Hermione retire doucement sa main :

- Ron a dit qu'il était bien la Ronce, murmure-t-elle très doucement, comme si elle pressentait le danger de ses paroles.

Je hausse les épaules. Le regard dans le vide, je réalise que cette révélation ne me fait plus ni chaud ni froid :

- La Ronce tuait des Mangemorts, je réponds, atone.

- Pas seulement. Tu le sais.

Je secoue la tête :

- On n'a aucune preuve. Les épouses, oui. Mais nous n'avons jamais retrouvé les enfants.

- Quand bien même. Il était quand même coupable, et tu le sais. Même si ce face-à-face s'était déroulé différemment, tu aurais dû l'arrêter, et il aurait probablement été condamné.

- Mais il serait encore en vie...

- Pour un ancien Mangemort ? Je crois que le Baiser de Détraqueur aurait fait son retour, exceptionnellement...

Je refuse de la regarder. Hermione travaille au Ministère, elle sait ce qu'elle dit. Pourtant, je me risque à avouer devant elle ce que je n'ose pas m'avouer à moi-même :

- J'aurais peut-être pu le laisser partir...

Elle ne dit rien. Je l'observe à nouveau en silence, troublé par son visage en pleurs, ses yeux remplis de compassion, et cette façon très particulière qu'elle a de me regarder, comme si elle était sincèrement désolée, comme si nous avions perdu plus qu'un vieil ennemi, mais bien un être cher, au-delà de ma compréhension...

- Pourquoi est-ce que ça t'affecte autant ? je demande, plus que jamais mal à l'aise devant cet air navré qu'elle me tend.

Elle avale sa salive :

- Parce que..., hésite-t-elle, ...nous le connaissions depuis longtemps. Nous avions un passé, tous ensemble.

- Oui, mais nous n'étions pas proches. Vous vous haïssiez.

Elle hausse les épaules :

- Les gens changent. J'ai grandi. Je suppose que Malefoy aussi.

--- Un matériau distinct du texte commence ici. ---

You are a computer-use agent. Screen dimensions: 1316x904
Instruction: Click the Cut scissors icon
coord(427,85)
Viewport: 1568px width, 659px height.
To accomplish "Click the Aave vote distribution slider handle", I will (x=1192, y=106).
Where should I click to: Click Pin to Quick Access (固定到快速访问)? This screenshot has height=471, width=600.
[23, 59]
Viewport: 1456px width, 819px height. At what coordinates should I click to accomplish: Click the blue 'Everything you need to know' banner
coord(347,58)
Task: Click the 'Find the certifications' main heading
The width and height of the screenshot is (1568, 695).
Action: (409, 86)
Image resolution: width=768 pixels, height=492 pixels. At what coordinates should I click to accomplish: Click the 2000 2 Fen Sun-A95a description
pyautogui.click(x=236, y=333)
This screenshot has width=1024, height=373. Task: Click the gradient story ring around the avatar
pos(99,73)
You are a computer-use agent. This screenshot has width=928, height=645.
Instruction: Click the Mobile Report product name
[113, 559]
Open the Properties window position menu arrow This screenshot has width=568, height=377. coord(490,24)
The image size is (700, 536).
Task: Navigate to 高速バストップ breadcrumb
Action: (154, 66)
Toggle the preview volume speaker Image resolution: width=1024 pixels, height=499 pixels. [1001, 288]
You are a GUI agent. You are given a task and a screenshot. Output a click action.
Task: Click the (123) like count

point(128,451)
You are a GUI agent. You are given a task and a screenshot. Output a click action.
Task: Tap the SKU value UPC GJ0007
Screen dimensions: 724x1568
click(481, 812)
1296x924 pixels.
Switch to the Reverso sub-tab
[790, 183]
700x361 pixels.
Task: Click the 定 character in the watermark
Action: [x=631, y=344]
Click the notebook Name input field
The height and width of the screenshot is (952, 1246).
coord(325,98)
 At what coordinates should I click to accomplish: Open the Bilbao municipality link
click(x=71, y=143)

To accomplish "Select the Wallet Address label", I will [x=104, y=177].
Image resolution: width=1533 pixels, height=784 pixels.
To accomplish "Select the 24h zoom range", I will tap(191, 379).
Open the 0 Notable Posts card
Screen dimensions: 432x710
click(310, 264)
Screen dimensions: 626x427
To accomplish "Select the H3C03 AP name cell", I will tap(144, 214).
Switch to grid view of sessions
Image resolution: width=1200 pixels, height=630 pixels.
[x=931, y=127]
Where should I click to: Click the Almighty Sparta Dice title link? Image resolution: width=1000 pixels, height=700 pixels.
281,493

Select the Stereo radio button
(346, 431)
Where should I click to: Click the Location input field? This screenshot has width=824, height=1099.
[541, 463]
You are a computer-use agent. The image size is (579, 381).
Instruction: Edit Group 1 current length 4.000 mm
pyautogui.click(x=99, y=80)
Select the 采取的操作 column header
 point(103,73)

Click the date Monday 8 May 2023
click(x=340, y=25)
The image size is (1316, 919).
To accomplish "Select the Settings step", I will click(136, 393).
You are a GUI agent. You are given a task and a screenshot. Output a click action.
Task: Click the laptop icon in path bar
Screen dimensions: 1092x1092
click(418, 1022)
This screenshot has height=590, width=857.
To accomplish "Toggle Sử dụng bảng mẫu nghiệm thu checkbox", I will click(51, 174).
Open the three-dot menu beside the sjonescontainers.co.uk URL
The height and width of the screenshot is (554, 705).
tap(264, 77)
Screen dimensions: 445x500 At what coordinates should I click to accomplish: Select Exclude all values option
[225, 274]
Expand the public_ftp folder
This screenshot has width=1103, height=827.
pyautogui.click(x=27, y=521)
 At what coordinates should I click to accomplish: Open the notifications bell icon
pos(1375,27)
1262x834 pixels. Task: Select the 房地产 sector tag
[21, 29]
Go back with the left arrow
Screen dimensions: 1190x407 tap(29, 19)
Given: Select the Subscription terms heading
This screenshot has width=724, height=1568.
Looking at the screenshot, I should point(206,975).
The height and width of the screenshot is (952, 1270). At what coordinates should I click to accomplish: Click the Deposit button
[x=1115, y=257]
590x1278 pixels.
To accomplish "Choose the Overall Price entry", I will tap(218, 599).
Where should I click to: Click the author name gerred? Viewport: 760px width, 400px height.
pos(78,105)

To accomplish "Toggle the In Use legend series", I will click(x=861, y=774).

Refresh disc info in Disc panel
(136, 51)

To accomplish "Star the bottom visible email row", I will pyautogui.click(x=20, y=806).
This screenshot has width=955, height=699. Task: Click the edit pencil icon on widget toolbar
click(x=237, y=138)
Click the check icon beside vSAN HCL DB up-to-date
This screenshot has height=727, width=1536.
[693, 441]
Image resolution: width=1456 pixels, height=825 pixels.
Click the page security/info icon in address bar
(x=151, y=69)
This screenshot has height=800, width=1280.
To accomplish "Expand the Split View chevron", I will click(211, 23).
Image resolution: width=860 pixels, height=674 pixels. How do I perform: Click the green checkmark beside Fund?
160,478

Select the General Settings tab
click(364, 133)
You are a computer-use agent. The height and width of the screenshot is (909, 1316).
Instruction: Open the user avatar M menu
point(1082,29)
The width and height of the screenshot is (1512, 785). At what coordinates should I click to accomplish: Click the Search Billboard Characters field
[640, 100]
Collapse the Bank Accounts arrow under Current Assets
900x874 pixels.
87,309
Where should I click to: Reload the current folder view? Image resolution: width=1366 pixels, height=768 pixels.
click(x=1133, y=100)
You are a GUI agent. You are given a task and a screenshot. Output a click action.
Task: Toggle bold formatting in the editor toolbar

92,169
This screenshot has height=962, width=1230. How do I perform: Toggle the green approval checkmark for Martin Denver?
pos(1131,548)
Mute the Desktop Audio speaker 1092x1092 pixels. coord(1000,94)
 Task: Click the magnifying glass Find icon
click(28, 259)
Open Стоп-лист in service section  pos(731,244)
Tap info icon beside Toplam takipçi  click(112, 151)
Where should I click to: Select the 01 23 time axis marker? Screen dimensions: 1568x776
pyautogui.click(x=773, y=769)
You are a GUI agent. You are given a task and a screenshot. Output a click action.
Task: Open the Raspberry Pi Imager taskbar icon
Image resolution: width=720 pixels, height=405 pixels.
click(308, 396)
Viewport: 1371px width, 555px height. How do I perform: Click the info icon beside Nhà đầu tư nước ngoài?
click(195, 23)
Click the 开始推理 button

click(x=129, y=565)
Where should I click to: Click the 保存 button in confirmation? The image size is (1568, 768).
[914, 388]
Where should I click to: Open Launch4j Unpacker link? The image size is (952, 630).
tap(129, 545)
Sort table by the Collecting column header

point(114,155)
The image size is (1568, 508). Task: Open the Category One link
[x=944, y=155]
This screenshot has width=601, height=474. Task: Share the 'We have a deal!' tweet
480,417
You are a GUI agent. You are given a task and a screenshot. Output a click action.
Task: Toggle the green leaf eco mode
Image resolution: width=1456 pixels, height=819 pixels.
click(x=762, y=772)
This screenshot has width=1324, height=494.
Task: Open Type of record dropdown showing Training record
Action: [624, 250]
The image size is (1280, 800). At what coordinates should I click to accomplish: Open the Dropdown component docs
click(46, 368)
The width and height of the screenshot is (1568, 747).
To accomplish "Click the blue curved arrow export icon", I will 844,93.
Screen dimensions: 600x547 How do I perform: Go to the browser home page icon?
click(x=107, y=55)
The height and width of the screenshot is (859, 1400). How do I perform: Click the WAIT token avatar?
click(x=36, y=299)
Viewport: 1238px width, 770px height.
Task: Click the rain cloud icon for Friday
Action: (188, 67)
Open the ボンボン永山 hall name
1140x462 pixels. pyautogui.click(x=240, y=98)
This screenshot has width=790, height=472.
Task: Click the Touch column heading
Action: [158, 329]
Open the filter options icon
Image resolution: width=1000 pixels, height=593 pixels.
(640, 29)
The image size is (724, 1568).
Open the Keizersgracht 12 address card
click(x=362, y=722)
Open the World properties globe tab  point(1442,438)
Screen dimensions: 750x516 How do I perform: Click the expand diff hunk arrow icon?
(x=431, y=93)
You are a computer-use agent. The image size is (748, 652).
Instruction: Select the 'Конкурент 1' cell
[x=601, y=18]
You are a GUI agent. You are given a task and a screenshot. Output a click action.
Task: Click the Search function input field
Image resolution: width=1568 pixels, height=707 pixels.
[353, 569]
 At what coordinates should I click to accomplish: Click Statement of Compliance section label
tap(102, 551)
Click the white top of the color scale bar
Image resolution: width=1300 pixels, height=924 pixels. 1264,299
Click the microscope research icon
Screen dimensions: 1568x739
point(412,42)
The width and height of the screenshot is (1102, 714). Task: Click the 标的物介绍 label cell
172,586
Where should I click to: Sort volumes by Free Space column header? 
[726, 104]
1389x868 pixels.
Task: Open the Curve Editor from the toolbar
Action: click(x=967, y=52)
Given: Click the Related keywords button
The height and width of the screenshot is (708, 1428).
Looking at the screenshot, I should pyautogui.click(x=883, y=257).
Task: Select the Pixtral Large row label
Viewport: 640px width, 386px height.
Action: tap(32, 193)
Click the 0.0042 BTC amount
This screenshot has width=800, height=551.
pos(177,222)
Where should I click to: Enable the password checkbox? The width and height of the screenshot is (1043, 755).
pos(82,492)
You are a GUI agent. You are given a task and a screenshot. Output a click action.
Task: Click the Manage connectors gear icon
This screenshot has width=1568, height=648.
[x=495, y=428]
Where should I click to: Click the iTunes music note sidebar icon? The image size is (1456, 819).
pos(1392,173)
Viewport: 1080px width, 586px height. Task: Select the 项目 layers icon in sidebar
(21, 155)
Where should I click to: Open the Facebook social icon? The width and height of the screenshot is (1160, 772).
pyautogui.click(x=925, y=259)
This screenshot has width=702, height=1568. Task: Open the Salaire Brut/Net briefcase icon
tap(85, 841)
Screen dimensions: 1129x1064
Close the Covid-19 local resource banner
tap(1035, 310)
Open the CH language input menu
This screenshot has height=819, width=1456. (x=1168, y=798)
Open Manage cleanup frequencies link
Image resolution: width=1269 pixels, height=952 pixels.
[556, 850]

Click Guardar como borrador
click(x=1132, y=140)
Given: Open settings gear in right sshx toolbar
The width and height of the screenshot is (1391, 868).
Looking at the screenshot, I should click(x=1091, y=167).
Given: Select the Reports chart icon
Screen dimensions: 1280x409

L'espace d'une seconde, je songe à lui parler des carnets. Je veux lui hurler la vérité, je veux lui dire que c'est nous qui avions tort, et que depuis le début, Malefoy était bien plus âgé que nous, dans son cœur et dans son âme... Mais je ne peux pas. La pensée de Ron s'impose spontanément à mon esprit. Ron a toujours haï la Ronce – et Malefoy, par extension – au-delà de toute imagination. Déjà le jour de notre face-à-face, il avait tenté de me dissuader d'y aller, hurlant à mes oreilles que c'était un piège... Quelque part, sa paranoïa a dû prendre le contrôle de mes gestes, ce soir-là... Je ne peux pas confier l'histoire des journaux à Ron. C'est lui qui a hérité de l'enquête, Dieu seul sait ce qu'il en ferait... Et si je parle à Hermione, par devoir, elle s'en ouvrira à Ron... Je le sais, c'est une certitude. Ron est Auror, tout comme moi. Et Hermione est droite comme la justice. Elle devra le lui dire. Alors, je garde le silence, la laissant regarder autour d'elle dans mon appartement vide :

- Où est Gabrielle ? finit-elle par demander.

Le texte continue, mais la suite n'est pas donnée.